Records from a data collection:
────────────────────────────────────────

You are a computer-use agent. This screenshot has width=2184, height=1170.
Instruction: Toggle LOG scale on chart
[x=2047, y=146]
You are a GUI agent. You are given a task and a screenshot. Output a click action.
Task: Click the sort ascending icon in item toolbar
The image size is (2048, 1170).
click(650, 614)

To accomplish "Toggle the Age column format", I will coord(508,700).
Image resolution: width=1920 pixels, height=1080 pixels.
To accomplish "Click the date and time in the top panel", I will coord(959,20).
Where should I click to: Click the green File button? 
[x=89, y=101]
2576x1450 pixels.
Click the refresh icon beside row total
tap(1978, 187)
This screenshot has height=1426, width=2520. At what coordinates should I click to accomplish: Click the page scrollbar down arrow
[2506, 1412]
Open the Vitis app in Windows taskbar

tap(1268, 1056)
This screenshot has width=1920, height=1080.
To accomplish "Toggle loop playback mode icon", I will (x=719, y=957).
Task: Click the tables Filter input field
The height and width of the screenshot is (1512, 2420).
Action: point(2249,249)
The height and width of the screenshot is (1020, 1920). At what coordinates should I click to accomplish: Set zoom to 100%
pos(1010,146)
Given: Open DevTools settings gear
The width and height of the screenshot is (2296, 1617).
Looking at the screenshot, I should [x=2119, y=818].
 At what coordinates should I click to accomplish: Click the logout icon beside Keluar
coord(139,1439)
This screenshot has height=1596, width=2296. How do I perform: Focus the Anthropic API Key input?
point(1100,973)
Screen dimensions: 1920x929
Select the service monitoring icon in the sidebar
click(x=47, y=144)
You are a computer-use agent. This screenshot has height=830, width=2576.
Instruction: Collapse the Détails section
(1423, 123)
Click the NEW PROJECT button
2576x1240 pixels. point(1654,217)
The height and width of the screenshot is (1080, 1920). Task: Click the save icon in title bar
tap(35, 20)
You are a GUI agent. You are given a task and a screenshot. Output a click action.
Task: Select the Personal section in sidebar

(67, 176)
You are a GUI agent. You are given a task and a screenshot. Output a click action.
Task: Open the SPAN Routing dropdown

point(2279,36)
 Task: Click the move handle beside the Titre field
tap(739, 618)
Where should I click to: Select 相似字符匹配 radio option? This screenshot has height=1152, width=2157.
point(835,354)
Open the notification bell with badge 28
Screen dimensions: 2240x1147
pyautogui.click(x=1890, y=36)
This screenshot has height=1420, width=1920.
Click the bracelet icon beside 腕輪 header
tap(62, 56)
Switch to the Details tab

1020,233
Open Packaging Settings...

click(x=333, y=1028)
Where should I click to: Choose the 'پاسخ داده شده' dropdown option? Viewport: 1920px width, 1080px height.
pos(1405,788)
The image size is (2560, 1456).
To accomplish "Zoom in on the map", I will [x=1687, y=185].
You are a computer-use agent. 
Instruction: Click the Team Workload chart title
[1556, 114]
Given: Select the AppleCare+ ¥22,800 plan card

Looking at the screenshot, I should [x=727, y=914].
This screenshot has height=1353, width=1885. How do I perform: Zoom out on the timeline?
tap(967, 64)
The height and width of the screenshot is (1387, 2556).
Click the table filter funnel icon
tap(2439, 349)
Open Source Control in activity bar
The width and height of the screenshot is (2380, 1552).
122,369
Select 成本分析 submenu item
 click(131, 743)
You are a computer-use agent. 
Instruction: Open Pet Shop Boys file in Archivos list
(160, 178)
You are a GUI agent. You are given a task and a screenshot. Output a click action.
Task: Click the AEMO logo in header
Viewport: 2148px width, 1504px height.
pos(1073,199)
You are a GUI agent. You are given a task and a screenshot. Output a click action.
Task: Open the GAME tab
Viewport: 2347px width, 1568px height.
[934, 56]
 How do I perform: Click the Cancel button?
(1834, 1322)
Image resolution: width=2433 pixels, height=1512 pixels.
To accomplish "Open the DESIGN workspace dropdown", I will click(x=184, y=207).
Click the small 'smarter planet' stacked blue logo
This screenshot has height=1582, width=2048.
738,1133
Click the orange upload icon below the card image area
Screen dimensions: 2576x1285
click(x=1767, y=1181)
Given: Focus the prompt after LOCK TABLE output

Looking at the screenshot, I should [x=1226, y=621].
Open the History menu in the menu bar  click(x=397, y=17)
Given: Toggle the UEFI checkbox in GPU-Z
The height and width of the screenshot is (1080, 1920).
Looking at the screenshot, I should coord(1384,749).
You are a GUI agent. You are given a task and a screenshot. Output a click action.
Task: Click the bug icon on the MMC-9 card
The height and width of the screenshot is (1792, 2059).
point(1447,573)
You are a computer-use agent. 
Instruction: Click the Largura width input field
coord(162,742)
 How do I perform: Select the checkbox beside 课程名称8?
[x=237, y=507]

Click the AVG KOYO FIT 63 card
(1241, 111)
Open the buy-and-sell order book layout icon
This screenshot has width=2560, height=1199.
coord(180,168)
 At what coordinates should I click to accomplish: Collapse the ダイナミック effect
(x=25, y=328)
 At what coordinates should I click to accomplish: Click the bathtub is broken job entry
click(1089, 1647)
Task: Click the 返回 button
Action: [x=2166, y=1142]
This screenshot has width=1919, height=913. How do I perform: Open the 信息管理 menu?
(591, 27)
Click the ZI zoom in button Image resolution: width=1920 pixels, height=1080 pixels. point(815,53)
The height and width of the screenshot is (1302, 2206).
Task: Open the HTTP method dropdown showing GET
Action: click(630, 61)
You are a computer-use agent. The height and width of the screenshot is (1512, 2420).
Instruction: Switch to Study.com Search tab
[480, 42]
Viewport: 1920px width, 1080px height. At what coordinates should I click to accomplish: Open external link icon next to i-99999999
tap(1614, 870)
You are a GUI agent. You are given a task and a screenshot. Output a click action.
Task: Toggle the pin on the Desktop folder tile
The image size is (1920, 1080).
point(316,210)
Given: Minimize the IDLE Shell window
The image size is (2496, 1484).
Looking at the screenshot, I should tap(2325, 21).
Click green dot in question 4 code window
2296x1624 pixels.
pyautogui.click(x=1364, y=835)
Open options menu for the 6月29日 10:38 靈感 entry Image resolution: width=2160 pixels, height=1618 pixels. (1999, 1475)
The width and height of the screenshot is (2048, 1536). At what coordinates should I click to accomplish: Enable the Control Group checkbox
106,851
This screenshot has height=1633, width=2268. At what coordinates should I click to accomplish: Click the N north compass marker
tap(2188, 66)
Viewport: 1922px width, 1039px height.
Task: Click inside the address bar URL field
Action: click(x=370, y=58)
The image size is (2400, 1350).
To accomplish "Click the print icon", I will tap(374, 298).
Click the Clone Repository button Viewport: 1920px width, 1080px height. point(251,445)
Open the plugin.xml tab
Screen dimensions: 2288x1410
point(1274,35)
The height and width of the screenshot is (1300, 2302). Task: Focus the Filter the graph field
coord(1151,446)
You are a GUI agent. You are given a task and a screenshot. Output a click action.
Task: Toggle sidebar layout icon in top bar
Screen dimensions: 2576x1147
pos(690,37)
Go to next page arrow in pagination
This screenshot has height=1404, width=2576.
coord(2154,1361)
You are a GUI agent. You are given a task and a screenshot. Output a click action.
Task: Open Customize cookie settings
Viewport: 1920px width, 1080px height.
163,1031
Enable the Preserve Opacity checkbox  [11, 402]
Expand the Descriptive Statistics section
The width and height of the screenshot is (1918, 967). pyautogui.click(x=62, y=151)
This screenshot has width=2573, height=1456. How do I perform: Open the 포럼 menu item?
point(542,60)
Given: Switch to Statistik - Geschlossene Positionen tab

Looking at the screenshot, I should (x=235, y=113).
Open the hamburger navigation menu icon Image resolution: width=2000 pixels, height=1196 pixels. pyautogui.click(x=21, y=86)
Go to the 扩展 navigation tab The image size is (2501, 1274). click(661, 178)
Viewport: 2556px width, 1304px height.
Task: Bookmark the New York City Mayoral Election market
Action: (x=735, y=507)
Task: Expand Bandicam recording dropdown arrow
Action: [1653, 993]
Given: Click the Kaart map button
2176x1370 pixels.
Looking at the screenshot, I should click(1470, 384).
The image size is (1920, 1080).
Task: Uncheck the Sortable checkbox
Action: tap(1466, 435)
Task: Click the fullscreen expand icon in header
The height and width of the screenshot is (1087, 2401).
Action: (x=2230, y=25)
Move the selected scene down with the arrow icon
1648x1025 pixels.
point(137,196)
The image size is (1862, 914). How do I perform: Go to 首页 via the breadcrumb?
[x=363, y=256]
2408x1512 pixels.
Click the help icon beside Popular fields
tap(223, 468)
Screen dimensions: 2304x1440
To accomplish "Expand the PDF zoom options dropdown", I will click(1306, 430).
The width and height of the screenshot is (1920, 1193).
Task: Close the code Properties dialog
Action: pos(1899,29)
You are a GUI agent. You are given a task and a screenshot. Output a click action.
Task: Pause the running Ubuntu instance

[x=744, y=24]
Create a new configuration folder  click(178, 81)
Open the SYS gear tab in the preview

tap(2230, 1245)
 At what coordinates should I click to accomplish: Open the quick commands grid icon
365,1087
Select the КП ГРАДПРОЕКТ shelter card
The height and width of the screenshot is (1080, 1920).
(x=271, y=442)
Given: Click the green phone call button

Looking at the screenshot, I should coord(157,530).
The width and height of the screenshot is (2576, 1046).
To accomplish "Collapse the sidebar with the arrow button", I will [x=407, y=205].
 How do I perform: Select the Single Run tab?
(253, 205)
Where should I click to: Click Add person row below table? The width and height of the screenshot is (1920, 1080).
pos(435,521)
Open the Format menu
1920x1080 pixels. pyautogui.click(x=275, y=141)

────────────────────────────────────────

Assignment:
The required output is the stretch of entries above from the line containing "Viewport: 1920px width, 1080px height. At" through the line containing "Open options menu", reproduced exactly.

Answer box:
Viewport: 1920px width, 1080px height. At what coordinates should I click to accomplish: Open external link icon next to i-99999999
tap(1614, 870)
You are a GUI agent. You are given a task and a screenshot. Output a click action.
Task: Toggle the pin on the Desktop folder tile
The image size is (1920, 1080).
point(316,210)
Given: Minimize the IDLE Shell window
The image size is (2496, 1484).
Looking at the screenshot, I should tap(2325, 21).
Click green dot in question 4 code window
2296x1624 pixels.
pyautogui.click(x=1364, y=835)
Open options menu for the 6月29日 10:38 靈感 entry Image resolution: width=2160 pixels, height=1618 pixels. (1999, 1475)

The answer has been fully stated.